The dictionary defines exuberance as follows:
 
Exuberance (noun): the quality of being full of energy, excitement, and cheerfulness; ebullience.
 
I have not written a ‘normal’ comment for some time now. This is partly due to lack of motivation! Corona blues is a real thing (I’m going to write a song), and partly because to the fact that I have been battling to understand what is going on. Let me try and give you a few examples of what I mean:
 

  • Equity markets the world over have been super buoyant. The DOW for example has climbed back from its low point of about 18 000 to currently trading close to 26 000 - a rise of close to 45%. Does this make any sense in a country where +-30 million people have recently lost their jobs? Now I know that Trump is doing everything to re-open the economy as soon as possible, but does it make any sense that the DOW is only some 3 000 points off its record highs set earlier this year?
  • Of course one has to factor in the glorious amounts of monetary and fiscal stimulus that have taken place but, even so, this smacks of what former FED chief Alan Greenspan used to call irrational exuberance [with apologies to Greenspan].
  • Even as the civil rights riots have gripped large parts of the U.S., markets have continued to power ahead!
  • Even as China/U.S. relations continue to deteriorate, markets continue to power ahead!
  • Even as companies enter bankruptcies on an unprecedented scale, markets continue to power ahead!
  • Another example is EM currencies – it’s not that long ago that these currencies were being smashed to record lows but, in this return to risk markets, these high yielding currencies have made back an impressive amount of lost ground.

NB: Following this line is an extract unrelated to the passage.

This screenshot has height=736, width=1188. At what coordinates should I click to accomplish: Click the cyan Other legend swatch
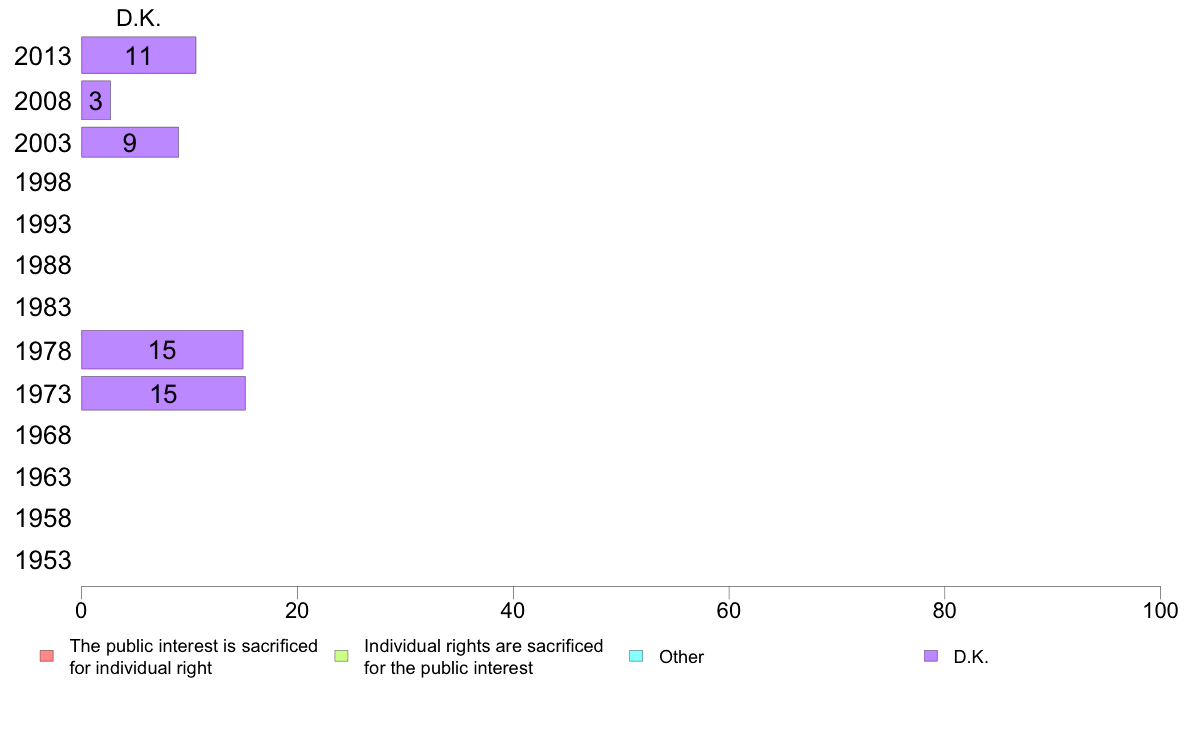pyautogui.click(x=636, y=656)
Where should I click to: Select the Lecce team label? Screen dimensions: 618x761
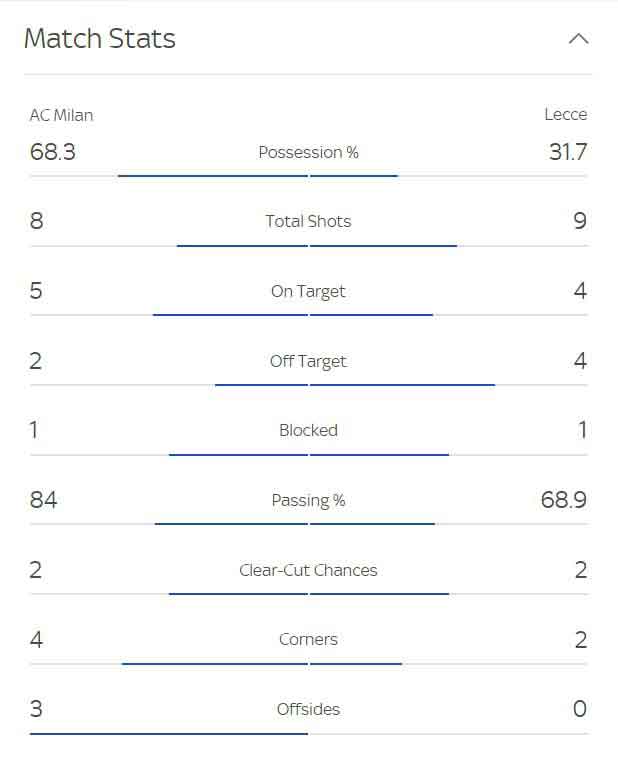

  • The rand, for example, has recovered more than 200 cents from its weakest point at circa 19.2500 post Moody’s downgrade during the first stages of lockdown. This all while the lockdown has continued for another 60 odd days, adding immeasurably to SA’s economic woes.

 
And so on and on it goes…
 
All of this liquidity and monetary stimulus is finding its way into high yielding riskier assets, because earning zero or negative interest in your home country is not a compelling investment scenario.
 
To be sure, as demonstrated post the 2007/2008 crisis, the party can continue for some time. However, at some point the debt collectors are going to come calling. As every movie about gangsterism has ever depicted, they may arrive in a friendly and polite manner, but eventually they start breaking knee caps and heads.
 
In SA we owe a lot of money, and we keep approaching new lenders to help us. At some point we will have to have a chat with the debt collectors. It may be true that, while these lenders can’t generate returns elsewhere in the developed world, they may be happy soaking up positive returns in riskier markets. That is only until your ability to repay comes into question.
 
Therefore do not be surprised that we are hearing more and more about ‘Modern Monetary theory’ (google is your friend) in a country as debt strapped as ours. As the SARB pointed out recently, this is definitely NOT a good idea for South Africa.
 
We can enjoy the exuberance while it lasts, but we cannot lose sight of the rising risks – debt collectors are mean and demanding.
 
I have not forgotten that I still owe episode 3 of ‘purchasing power’. Perhaps when Liverpool lifts the trophy my enthusiasm (or exuberance) will return.
 
Comment and rates accurate as at 3 June 08h30.